Sepuluh hari pertama bulan Dzulhijjah merupakan periode istimewa dalam kalender Hijriah. Waktu ini diyakini sebagai momen paling utama dalam setahun untuk mendekatkan diri kepada Allah SWT dan meningkatkan kualitas amal ibadah. Keutamaan ini didukung oleh banyak hadis dan ayat Al-Qur’an.
Keistimewaan sepuluh hari awal Dzulhijjah telah diakui oleh banyak ulama sejak zaman dahulu.
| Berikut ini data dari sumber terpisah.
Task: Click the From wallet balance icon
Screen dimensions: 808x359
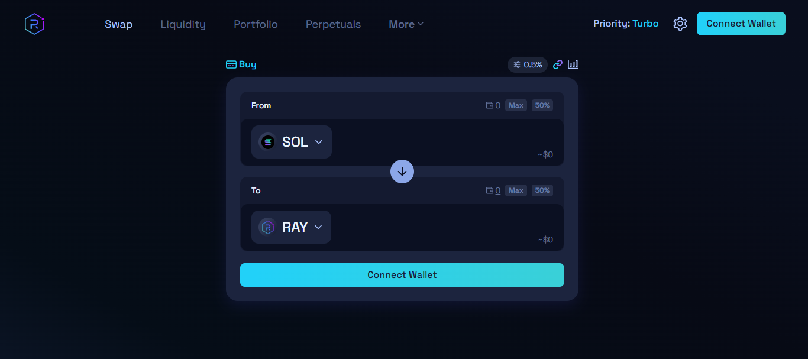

Momentum ini menawarkan kesempatan luar biasa bagi umat Muslim untuk meraih keberkahan dan ampunan dari Allah SWT.
Keutamaan Sepuluh Hari Awal Dzulhijjah dalam Perspektif Al-Qur’an dan Hadis
Allah SWT bersumpah dengan fajar dan sepuluh malam dalam Surah Al-Fajr ayat 1-2. Banyak ulama, termasuk Ibnu Abbas dan Mujahid, menafsirkan “sepuluh malam” tersebut merujuk pada sepuluh hari awal Dzulhijjah. Sumpah Allah ini menekankan betapa agung dan pentingnya periode waktu tersebut.
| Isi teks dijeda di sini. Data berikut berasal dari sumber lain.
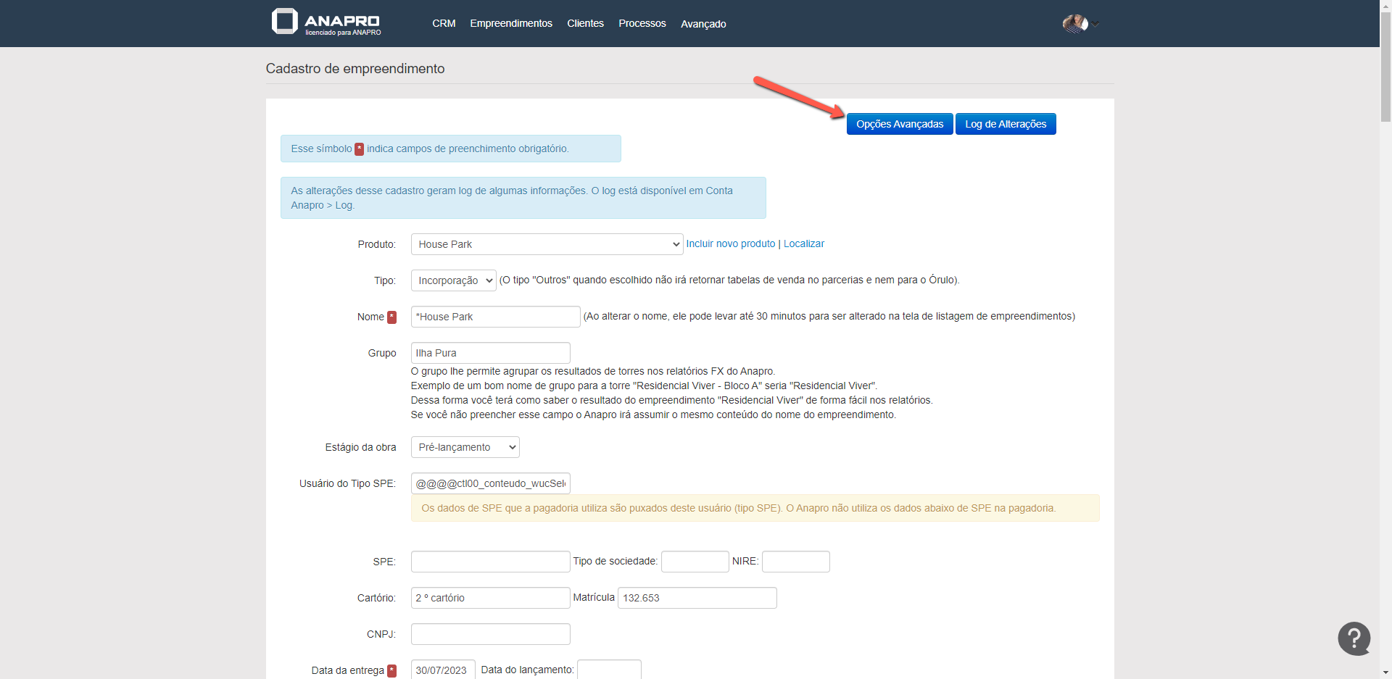Click the scrollbar down arrow
Screen dimensions: 1392x679
(x=1385, y=672)
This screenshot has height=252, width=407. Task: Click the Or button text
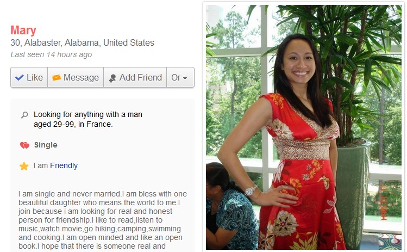(176, 77)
Rasulullah SAW bersabda bahwa amal saleh yang dilakukan selama sepuluh hari awal Dzulhijjah lebih dicintai Allah SWT dibandingkan amal di hari-hari lain, bahkan melebihi jihad fi sabilillah. Hanya seseorang yang berjihad dengan seluruh harta dan jiwanya lalu gugur syahid yang amalnya bisa menyamai keutamaan ibadah di sepuluh hari ini.
Berbagai amalan utama, seperti sholat, puasa, sedekah, dan ibadah haji, berkumpul dalam periode ini. Kombinasi ini menjadikan sepuluh hari awal Dzulhijjah periode yang unik dan istimewa, tidak ditemukan di bulan-bulan lain, termasuk Ramadhan.
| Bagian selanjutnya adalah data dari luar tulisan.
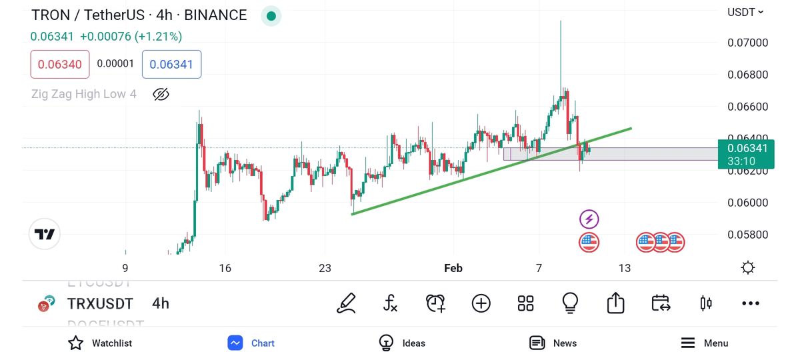Open the drawing tools pencil icon

(x=346, y=303)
Puncak Keistimewaan: Hari Arafah dan Idul Adha
Hari Arafah, yang jatuh pada tanggal 9 Dzulhijjah, merupakan puncak dari sepuluh hari tersebut. Pada hari ini, para jamaah haji melaksanakan wukuf di Padang Arafah, rukun haji yang paling penting.
Bagi yang tidak menunaikan ibadah haji, puasa sunnah Arafah sangat dianjurkan. Nabi Muhammad SAW menyatakan bahwa puasa Arafah dapat menghapus dosa-dosa setahun yang lalu dan yang akan datang.
Hari ke-10 Dzulhijjah adalah hari raya Idul Adha, yang dirayakan dengan ibadah kurban. Penyembelihan hewan kurban melambangkan ketaatan dan pengorbanan, meneladani kisah Nabi Ibrahim AS.
Amalan Sunnah dan Perbedaan Waktu di Berbagai Wilayah
Sepuluh hari awal Dzulhijjah merupakan waktu yang tepat untuk memperbanyak amalan sunnah. Membaca Al-Qur’an, berzikir, bersedekah, dan puasa sunnah merupakan beberapa amalan yang dianjurkan.
Meskipun sepuluh malam terakhir Ramadhan dikenal dengan Lailatul Qadar, beberapa ulama berpendapat sepuluh hari awal Dzulhijjah lebih unggul dalam hal amal lahiriah.
Penting untuk diingat bahwa pelaksanaan ibadah haji, khususnya, mengikuti kalender dan waktu di Arab Saudi. Jamaah haji harus menyesuaikan waktu mereka dengan zona waktu setempat.
Umat Muslim di luar Arab Saudi, seperti di Indonesia, menetapkan awal Dzulhijjah dan Idul Adha berdasarkan rukyatul hilal di wilayah masing-masing. Perbedaan zona waktu dan posisi geografis dapat menyebabkan perbedaan tanggal 1 Dzulhijjah atau Idul Adha.
Sepuluh hari pertama Dzulhijjah merupakan anugerah dari Allah SWT yang patut dimaksimalkan. Momentum ini hanya datang sekali setahun, mari kita perbanyak amal saleh dan mendekatkan diri kepada-Nya untuk meraih keberkahan dunia dan akhirat. Semoga Allah SWT menerima amal ibadah kita.